Advertisement

Columbia’s Deal With Writers Riles Its Rivals

Share

The top executives at Sony-owned Columbia Pictures are as unpopular with rival studios right now as they are popular with top screenwriters in town.

Although most competitors are furious with Columbia’s decision last week to give top-drawer screenwriters a percentage of the gross revenue from their movies, not one has had the nerve to complain directly to studio President Amy Pascal.

Nor have they been willing to go on the record with their strong opposing views, for fear of offending the very screenwriters with whom they want to do business. But there’s no doubt they don’t want to share more of their profits than they already do.

Advertisement

“Without writers, we’d have nothing,” Pascal said. “They’re the foundation of the movie business.”

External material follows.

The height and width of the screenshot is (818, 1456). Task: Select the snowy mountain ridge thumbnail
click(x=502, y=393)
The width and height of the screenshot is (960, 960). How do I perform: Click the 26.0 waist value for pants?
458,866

The naysayers view Columbia’s move to pay qualified writers 2% of the gross receipts on their movies to be as nettlesome as the 1995 can’t-turn-back decision by the studio’s prior regime to pay Jim Carrey an unprecedented $20 million to star in a film. The Carrey decision drove up the cost of movies overnight, and many expect the latest action to do the same.

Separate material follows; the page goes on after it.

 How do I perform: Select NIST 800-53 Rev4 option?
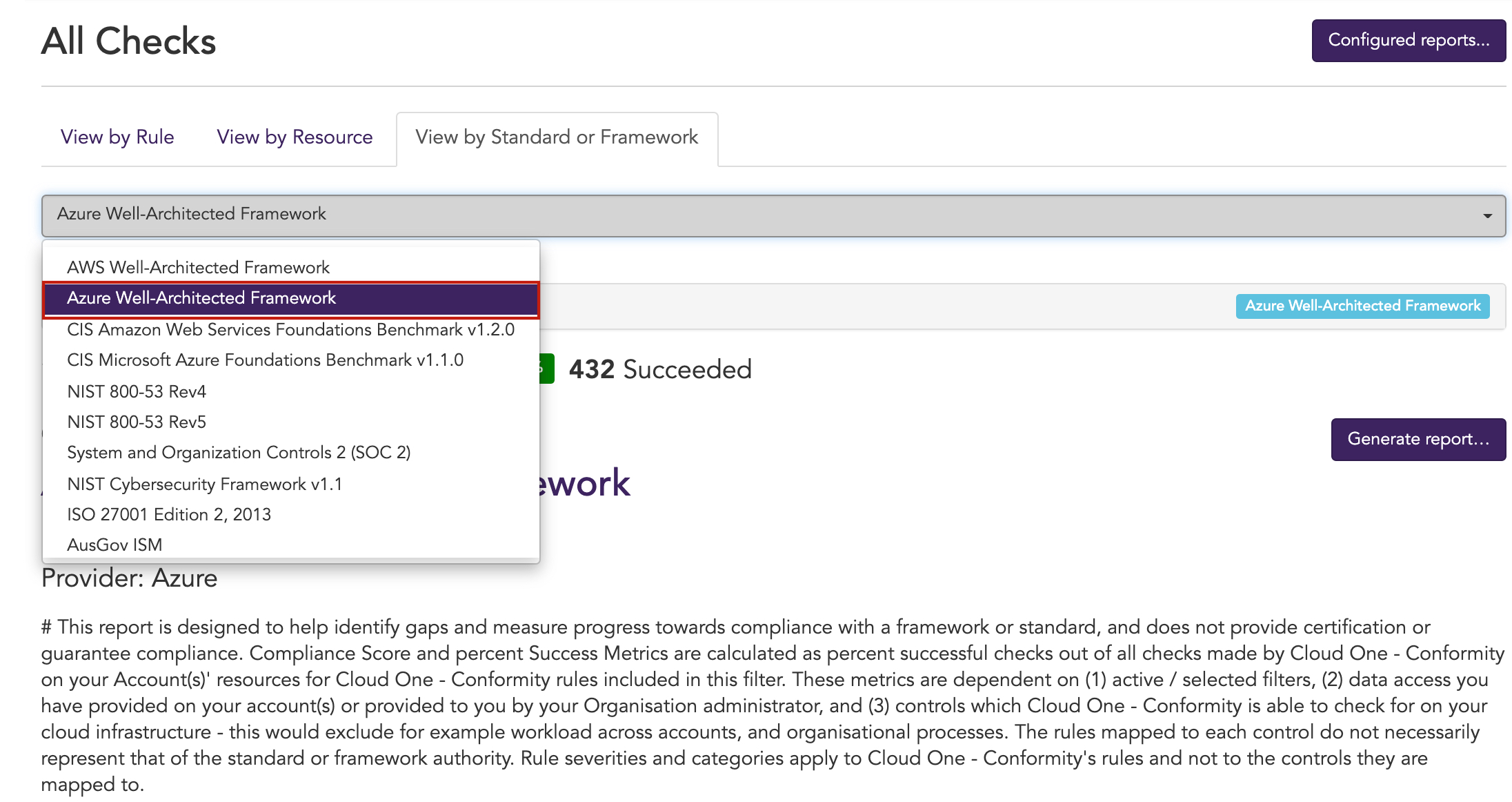coord(291,391)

Competitors say it’s not that writers don’t deserve to share in the success of their movies, along with studios, stars, directors and some producers, but that there just isn’t enough profit to go around.

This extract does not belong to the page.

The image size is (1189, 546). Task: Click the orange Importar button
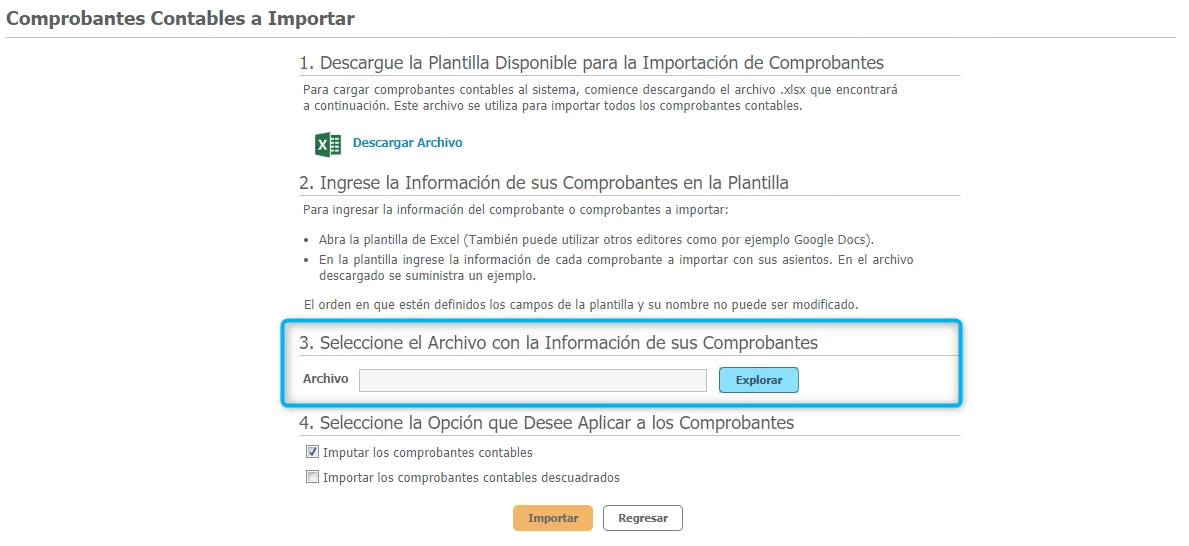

“It’s like somebody talking about buying a big house in the middle of a depression,” said one. “At a time when all the studios are looking at intelligent ways to cut costs and reduce gross participations, why make an announcement about an all-time-high payment--it’s kind of counterculture.”

*

The head of another studio said: “The reason people were so stunned was it comes at the absolute worst period in the film business. . . . The movie business doesn’t make any sense. More and more movies lose more and more money than ever before. Most companies are staggering with unacceptable losses, and some owners are considering getting out of the business.”

Another top studio executive suggested that Columbia’s deal “is going to force us to take more chances on newer, less expensive writers.”

Advertisement

The Sony-Columbia brass and their supporters are less bashful about speaking publicly.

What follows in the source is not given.